Patterns of DNA methylation and GC content in CNSs suggest diverse functions. (A) Different DNA methylation ratios among pan-And-CNS groups. Red dots correspond to CG DNA methylation, green dots are CHG DNA methylation, and blue dots represent CHH DNA methylation (where “H” indicates A, C, or T). “other genome regions” on the horizontal axis represents DNA methylation sites located in the intergenic regions that were not defined as CNSs, and “protein-coding genes” denotes DNA methylation sites located within CDSs, introns, or UTR regions of coding genes. (B) Different groups of pan-And-CNSs (indicated in orange, brown, and green) have distinct GC content when compared with CDSs (blue) or the genome-wide (red). (C) Overlap of CDS regions, cis, non-cis loop, and rest pan-And-CNSs with active regions of DNA replication in the early S phase of the mitotic cell cycle. Sequences that did not overlap with coding genes or CNSs were used as background (intergenic). (D) The proportion of pan-And-CNSs overlapping with annotated features. Each CNS can overlap with multiple features. Unknown CNSs are those CNSs that do not overlap with any used features.

Figure 5.

Variants in CNS regions impact gene expression. (A) MAF distribution of HapMap3 variants in CNS regions, genome-wide CDS regions, and genome-wide intergenic regions. (B) MAF distribution of CNS PAVs in genic, cis, non-cis loop, and rest CNS groups. (C) Comparison of the proportion of maintained CNSs in the 2-kbp upstream regions of the top 1500 expressed genes in root tissues in each maize accession. Dotted lines indicate the 99% one-tailed confidence interval calculated by shuffling the gene expression ranks and CNS maintained proportions 1000 times. Red dots are beyond the 99% one-tailed intervals. Similar patterns were observed across different tissues (Supplemental Fig. S18). (D) Histogram of the distance between CNS PAVs and associated genes for root expression data when a PAV and its associated genes are on the same chromosome.
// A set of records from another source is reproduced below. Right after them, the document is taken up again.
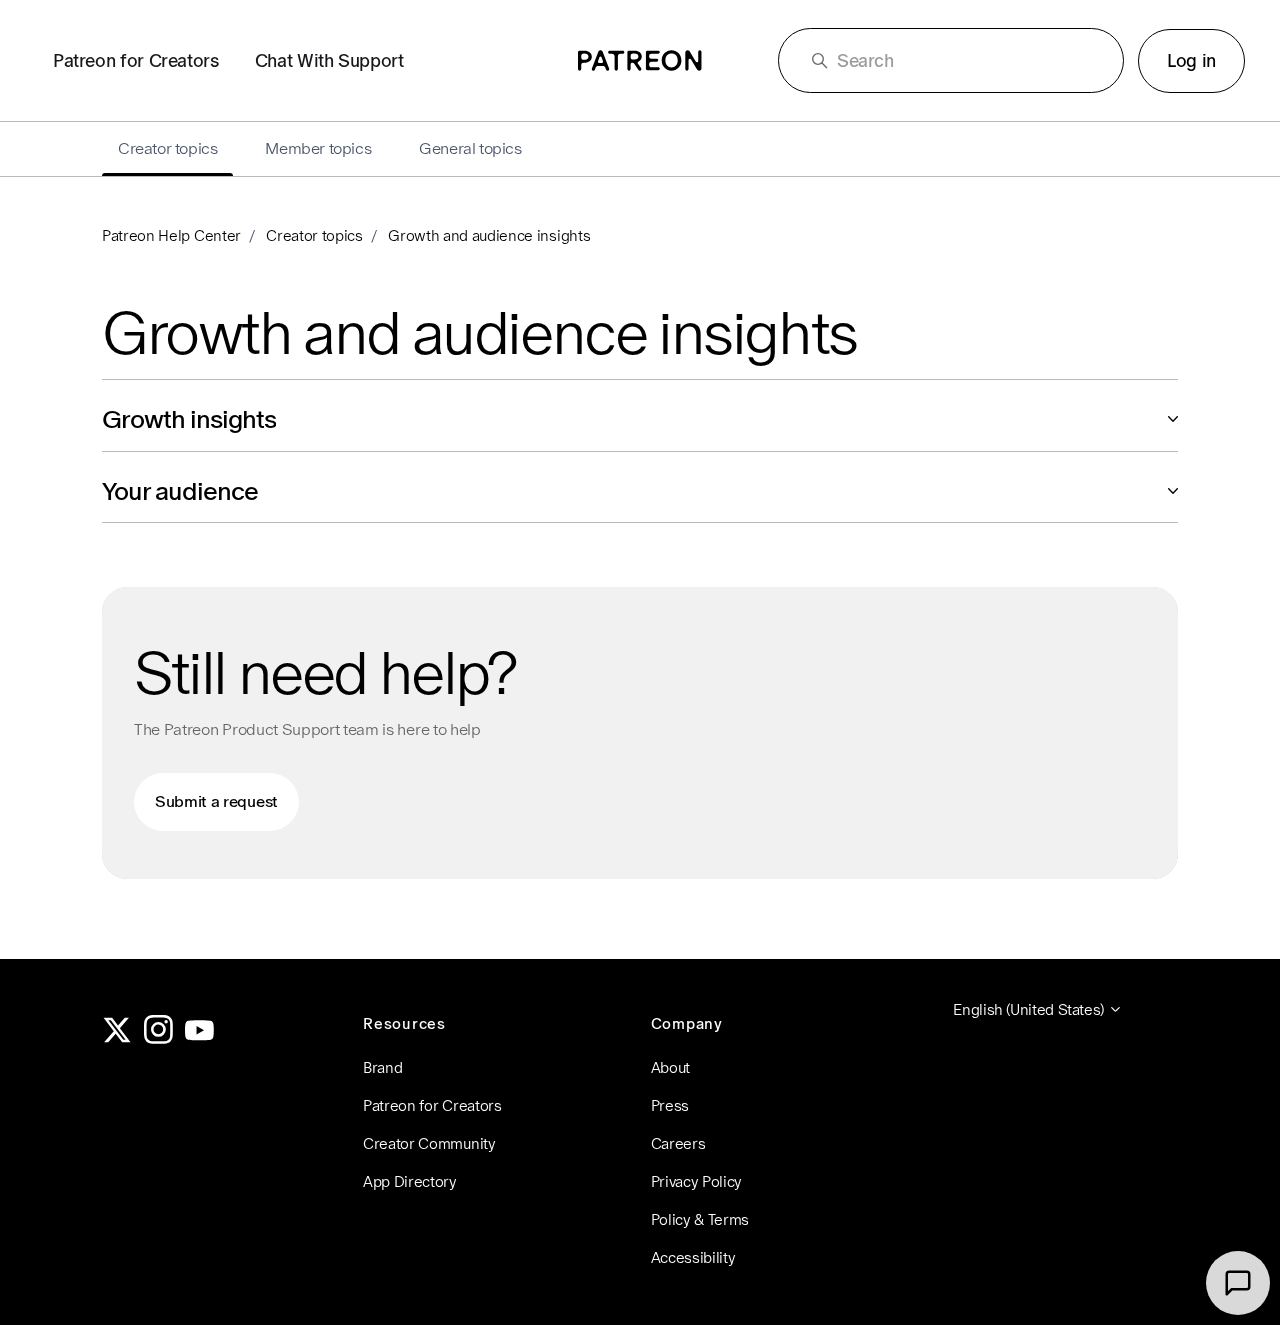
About (670, 1067)
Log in (1191, 60)
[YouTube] (200, 1038)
The vertical dotted line indicates a distance of 2.5 Mbp.

Figure 6.

CNS variation is associated with expression diversity between paralogous genes in maize. (A) Correlation of CNS similarity and expression similarity of paralogous gene pairs. Red dots indicate negatively correlated genes; blue dots indicate positively correlated genes across tissues. (B) The shared proportion of CNS sites for negatively (red) and positively (blue) correlated paralogous gene pairs. (C) The diversity of CNS maintained by the maize major copy and minor copy for negatively (red) and positively (blue) correlated gene pairs. (D) Correlation of expression levels of the maize major copy genes with their sorghum homologous genes (red) and minor copy genes with their sorghum homologous genes (green) in shoots for genes with negatively correlated expression patterns across maize tissues in panel A.